## PROMPT
At the line containing "Where should I", begin an exact copy, and continue through the last line of the entries below. Leave out any pictures.

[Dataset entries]
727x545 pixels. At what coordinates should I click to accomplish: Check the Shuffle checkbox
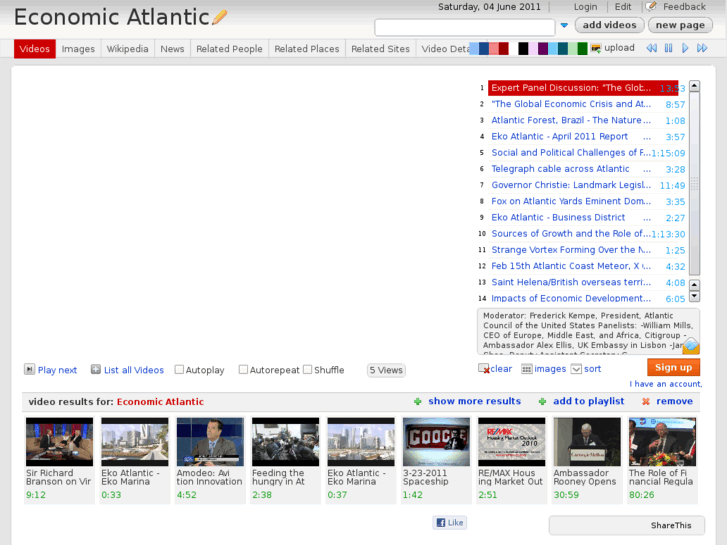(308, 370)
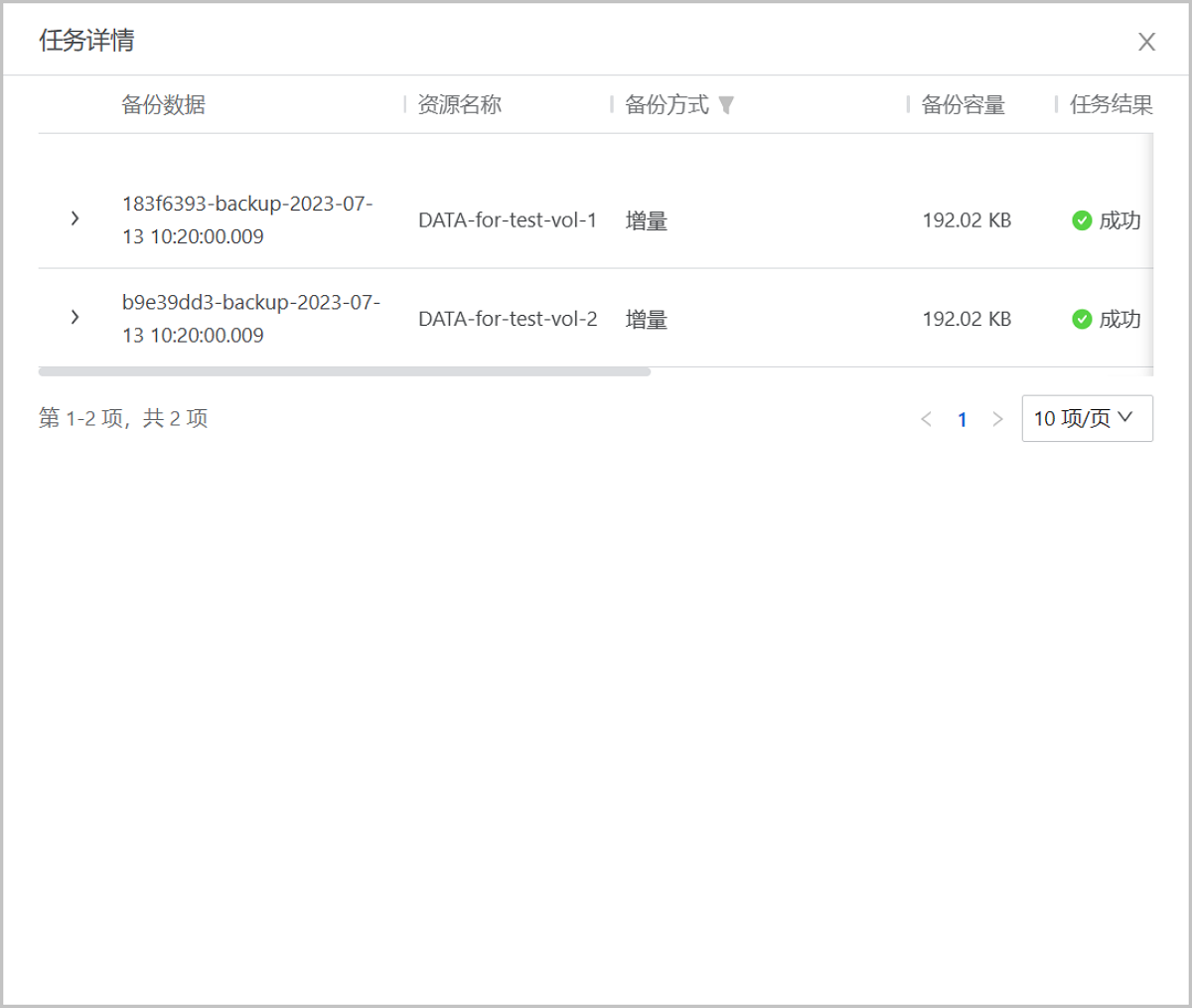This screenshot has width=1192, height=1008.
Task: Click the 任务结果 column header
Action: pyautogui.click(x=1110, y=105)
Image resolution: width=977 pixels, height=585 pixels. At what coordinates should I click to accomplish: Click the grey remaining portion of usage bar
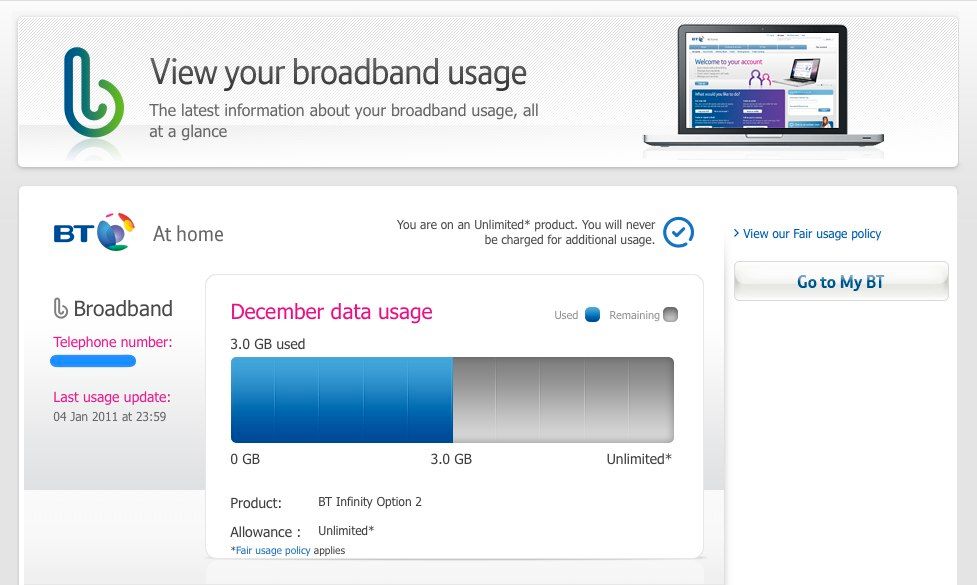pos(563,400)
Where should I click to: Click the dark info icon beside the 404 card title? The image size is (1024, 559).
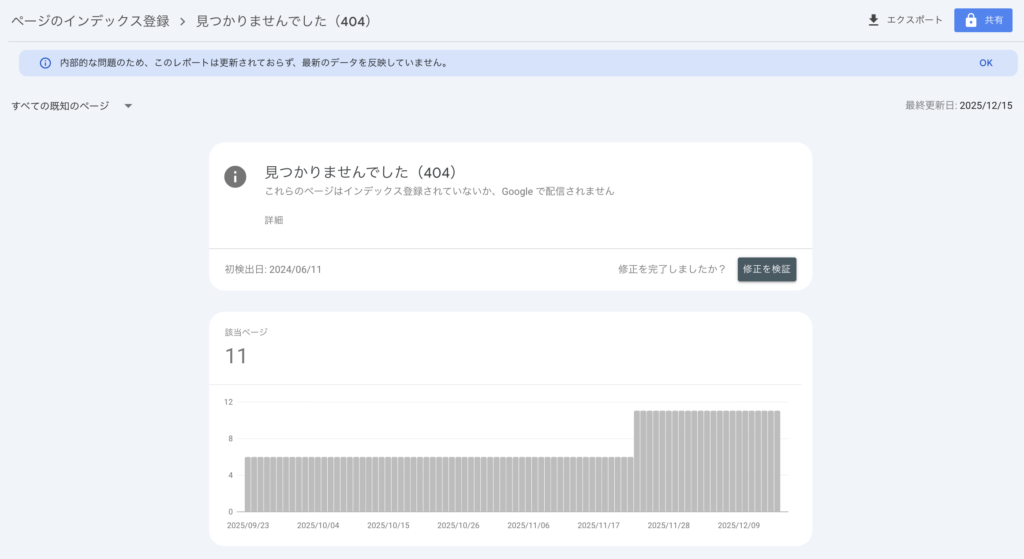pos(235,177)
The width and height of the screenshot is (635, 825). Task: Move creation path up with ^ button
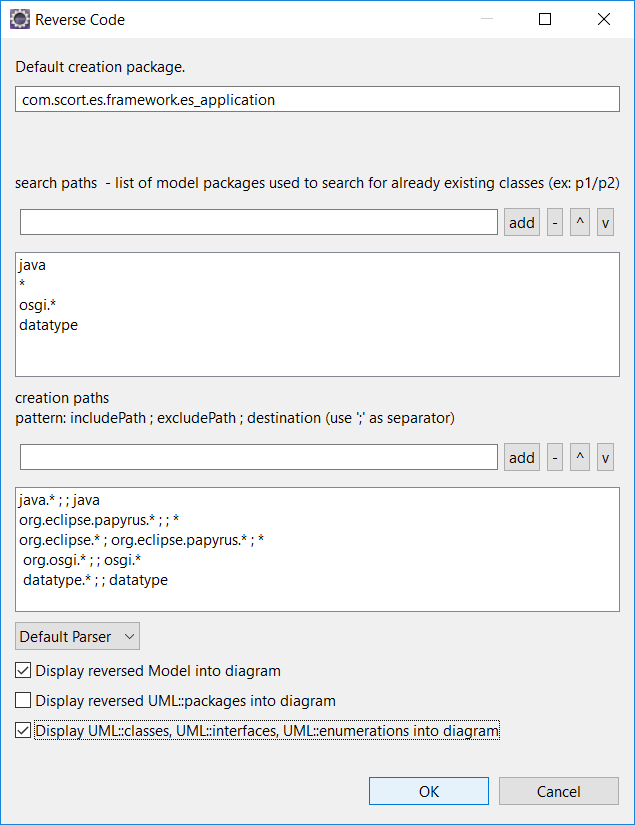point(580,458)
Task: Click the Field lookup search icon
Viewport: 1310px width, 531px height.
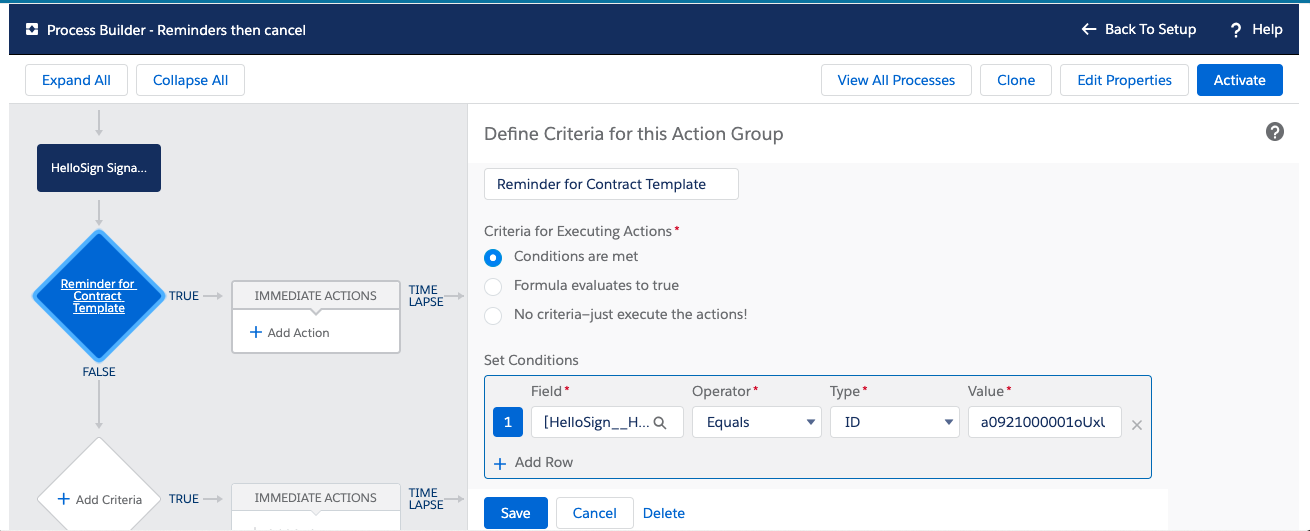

## SOLVED EXERCISE
Where should I click to: Click the dark info icon beside the 404 card title? The image size is (1024, 559).
pos(235,177)
The width and height of the screenshot is (635, 825). Task: Move creation path up with ^ button
point(580,458)
Task: Click the Field lookup search icon
Viewport: 1310px width, 531px height.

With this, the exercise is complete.